In 1864 Messrs. Dalziel, who had already engraved for "Good Words" in the previous year Millais' "Parables of Our Lord," published them through Routledge. This book, in an atrocious binding described as elaborate, and it truly is, bound up so badly that it has broken all to pieces printed with some text in red and black, contains much of the finest work Millais ever did. Nothing could exceed in dramatic power, in effect of light and shade, "The Enemy sowing Tares," to mention one block among so many that are good. But the whole book is excellent, and excessively rare in its first edition.

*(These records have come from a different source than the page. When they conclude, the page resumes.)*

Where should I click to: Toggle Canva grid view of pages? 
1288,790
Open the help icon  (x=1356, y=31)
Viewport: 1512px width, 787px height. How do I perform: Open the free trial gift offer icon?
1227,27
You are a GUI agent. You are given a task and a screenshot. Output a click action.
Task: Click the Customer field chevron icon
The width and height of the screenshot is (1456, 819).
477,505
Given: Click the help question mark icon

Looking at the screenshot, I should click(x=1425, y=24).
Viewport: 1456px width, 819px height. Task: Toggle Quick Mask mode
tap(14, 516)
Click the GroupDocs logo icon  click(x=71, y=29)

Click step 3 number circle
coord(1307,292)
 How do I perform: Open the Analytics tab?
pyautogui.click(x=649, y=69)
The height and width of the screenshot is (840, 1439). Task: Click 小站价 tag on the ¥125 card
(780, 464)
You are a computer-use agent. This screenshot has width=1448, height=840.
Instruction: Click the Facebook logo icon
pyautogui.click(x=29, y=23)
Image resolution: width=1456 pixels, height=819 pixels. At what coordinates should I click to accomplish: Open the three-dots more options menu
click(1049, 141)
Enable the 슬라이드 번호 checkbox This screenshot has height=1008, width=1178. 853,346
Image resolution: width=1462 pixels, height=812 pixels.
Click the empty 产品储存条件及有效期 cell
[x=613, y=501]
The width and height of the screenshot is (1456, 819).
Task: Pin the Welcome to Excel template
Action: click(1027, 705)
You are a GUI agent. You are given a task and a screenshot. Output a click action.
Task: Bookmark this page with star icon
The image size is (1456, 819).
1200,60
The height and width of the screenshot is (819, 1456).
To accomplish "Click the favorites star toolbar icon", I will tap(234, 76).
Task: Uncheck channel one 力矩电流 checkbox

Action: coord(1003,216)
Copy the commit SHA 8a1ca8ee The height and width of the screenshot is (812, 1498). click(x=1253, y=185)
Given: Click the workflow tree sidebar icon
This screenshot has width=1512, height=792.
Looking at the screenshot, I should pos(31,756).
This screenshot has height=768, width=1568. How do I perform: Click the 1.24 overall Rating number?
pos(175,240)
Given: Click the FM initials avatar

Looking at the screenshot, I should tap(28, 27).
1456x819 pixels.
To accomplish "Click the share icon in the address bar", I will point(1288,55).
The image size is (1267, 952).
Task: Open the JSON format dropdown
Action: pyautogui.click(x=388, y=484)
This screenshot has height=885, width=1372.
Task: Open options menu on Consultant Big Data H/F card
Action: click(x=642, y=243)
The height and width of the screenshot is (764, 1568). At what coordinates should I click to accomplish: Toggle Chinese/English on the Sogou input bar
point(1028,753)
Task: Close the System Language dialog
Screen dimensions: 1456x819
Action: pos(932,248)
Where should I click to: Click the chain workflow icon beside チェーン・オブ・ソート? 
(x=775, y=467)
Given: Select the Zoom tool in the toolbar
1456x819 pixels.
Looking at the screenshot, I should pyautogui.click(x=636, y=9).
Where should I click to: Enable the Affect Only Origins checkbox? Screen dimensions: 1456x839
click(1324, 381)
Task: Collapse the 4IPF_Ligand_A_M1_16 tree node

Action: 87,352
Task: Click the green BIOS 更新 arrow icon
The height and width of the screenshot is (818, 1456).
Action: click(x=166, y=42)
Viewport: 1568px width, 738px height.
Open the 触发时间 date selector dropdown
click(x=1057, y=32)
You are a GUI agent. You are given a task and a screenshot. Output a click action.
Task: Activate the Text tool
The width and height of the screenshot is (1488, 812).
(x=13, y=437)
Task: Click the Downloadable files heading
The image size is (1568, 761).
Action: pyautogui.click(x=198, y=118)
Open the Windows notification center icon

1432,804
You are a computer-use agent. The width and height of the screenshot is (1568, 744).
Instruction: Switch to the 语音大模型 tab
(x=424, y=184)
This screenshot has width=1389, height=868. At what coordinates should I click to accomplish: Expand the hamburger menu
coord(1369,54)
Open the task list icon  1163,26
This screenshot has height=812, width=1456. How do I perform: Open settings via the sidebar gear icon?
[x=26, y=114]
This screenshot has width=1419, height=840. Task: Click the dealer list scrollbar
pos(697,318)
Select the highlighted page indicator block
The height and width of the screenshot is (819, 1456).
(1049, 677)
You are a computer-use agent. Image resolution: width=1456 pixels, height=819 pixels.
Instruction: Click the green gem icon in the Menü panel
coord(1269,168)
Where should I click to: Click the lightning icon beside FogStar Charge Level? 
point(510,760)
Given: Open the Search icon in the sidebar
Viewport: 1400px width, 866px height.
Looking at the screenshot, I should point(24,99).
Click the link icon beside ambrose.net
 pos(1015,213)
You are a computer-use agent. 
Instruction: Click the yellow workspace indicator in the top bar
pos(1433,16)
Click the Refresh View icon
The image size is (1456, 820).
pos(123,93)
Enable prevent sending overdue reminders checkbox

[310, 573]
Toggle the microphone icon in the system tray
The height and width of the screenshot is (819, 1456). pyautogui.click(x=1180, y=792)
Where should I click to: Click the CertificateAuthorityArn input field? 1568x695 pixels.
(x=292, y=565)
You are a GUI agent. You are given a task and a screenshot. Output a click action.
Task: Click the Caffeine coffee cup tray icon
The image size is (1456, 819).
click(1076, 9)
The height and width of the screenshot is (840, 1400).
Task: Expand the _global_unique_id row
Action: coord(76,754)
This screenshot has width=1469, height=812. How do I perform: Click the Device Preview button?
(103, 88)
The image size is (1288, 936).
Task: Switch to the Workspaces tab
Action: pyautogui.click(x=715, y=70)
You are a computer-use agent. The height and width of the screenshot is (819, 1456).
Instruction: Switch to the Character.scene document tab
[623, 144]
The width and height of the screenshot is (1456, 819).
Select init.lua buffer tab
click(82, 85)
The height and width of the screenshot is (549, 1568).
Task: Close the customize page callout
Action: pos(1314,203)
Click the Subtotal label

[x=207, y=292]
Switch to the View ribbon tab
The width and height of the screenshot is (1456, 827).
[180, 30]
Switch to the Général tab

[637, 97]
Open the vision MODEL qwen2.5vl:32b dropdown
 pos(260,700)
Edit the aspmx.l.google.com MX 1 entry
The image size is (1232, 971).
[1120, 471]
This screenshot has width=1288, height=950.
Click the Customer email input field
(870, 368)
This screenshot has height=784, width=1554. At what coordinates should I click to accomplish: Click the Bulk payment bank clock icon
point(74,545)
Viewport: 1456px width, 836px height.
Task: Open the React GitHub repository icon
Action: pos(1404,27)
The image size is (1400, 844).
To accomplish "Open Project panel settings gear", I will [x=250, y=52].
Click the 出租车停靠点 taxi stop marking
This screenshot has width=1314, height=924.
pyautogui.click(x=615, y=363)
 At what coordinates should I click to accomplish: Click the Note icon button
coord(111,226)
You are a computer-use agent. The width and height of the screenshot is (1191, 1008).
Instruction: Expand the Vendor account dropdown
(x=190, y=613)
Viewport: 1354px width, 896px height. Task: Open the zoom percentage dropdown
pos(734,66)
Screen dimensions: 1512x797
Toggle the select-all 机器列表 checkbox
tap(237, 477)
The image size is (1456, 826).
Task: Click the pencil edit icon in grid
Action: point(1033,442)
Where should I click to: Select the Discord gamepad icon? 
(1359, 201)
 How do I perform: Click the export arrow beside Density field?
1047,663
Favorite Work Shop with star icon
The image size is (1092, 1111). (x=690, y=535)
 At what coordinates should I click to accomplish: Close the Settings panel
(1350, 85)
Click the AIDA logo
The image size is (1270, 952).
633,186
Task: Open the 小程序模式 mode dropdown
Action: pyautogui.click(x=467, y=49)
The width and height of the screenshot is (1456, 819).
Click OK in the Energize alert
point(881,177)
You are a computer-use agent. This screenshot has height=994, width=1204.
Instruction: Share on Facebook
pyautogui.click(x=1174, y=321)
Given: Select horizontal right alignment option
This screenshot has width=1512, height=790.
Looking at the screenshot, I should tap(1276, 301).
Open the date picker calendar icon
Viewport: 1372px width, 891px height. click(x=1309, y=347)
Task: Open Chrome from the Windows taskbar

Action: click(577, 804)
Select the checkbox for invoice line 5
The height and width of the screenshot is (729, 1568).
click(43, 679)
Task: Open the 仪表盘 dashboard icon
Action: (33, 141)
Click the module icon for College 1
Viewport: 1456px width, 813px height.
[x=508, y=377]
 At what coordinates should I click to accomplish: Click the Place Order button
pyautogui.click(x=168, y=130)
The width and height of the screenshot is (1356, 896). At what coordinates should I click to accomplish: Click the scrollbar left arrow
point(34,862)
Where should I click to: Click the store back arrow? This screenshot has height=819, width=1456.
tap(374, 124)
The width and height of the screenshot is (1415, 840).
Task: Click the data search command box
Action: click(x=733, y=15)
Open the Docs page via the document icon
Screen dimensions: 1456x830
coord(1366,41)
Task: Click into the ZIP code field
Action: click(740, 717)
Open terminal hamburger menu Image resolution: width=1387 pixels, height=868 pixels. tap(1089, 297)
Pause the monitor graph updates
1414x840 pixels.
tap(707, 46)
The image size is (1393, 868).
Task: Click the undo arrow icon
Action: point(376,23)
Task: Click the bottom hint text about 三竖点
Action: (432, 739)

But 1865 is the most notable year of all; in this "Dalziel's Illustrated Arabian Nights' Entertainments" came out; originally published in parts, I believe, and later in two volumes, text and pictures within horrid borders. In this book A. Boyd Houghton first showed what a really great man he was. He clearly proves himself the English master of technique, as well as of imagination, although in this volume, issued by Ward and Lock, he has as fellow illustrators Sir J. E. Millais, J. D. Watson, Sir John Tenniel, G. J. Pinwell, and Thomas Dalziel—the latter of whom is a very big man, and for this, and some of the subsequent books, he made most remarkable drawings. But Houghton towers above them all, and Mr. Laurence Housman in an able article on him in "Bibliographica" well says:
"Among artists and those who care at all deeply for the great things of art, he cannot be forgotten: for them his work is too much an influence and a problem. And though officially the Academy shuts its mouth at him ... certain of its leading lights have been heard unofficially to declare that he was the greatest artist" who has appeared in England in black and white. In '65, also, his "Home Thoughts and Home Scenes" was published, much less imaginative than his later work, but containing more beauty; and after this, for ten years, he worked prodigiously, and yet excellently. His edition of "Don Quixote" (F. Warne and Co.), must be sought for in the most out-of-the-way places; easier to find are his "Kuloff's Fables," '69 (Strahan), and best known of all, the drawings in the early numbers of the "Graphic,"—the American series—which were not all published, I think, before he died. If some of these are grotesque, even almost caricature, they are amazingly powerful—and being the largest engraved works left, show him fortunately at his best. His original drawings scarce exist at all. I happen to have one of the most beautiful, "Tom the Piper's Son," from Novello's "National Nursery Rhymes," 1871. I have not pretended to give a list of Houghton's drawings, it would be nearly impossible; but those books and magazines I have mentioned contain many of the most important. In '65 Pinwell did a "Goldsmith" for Ward and Lock, which revealed his surprising powers.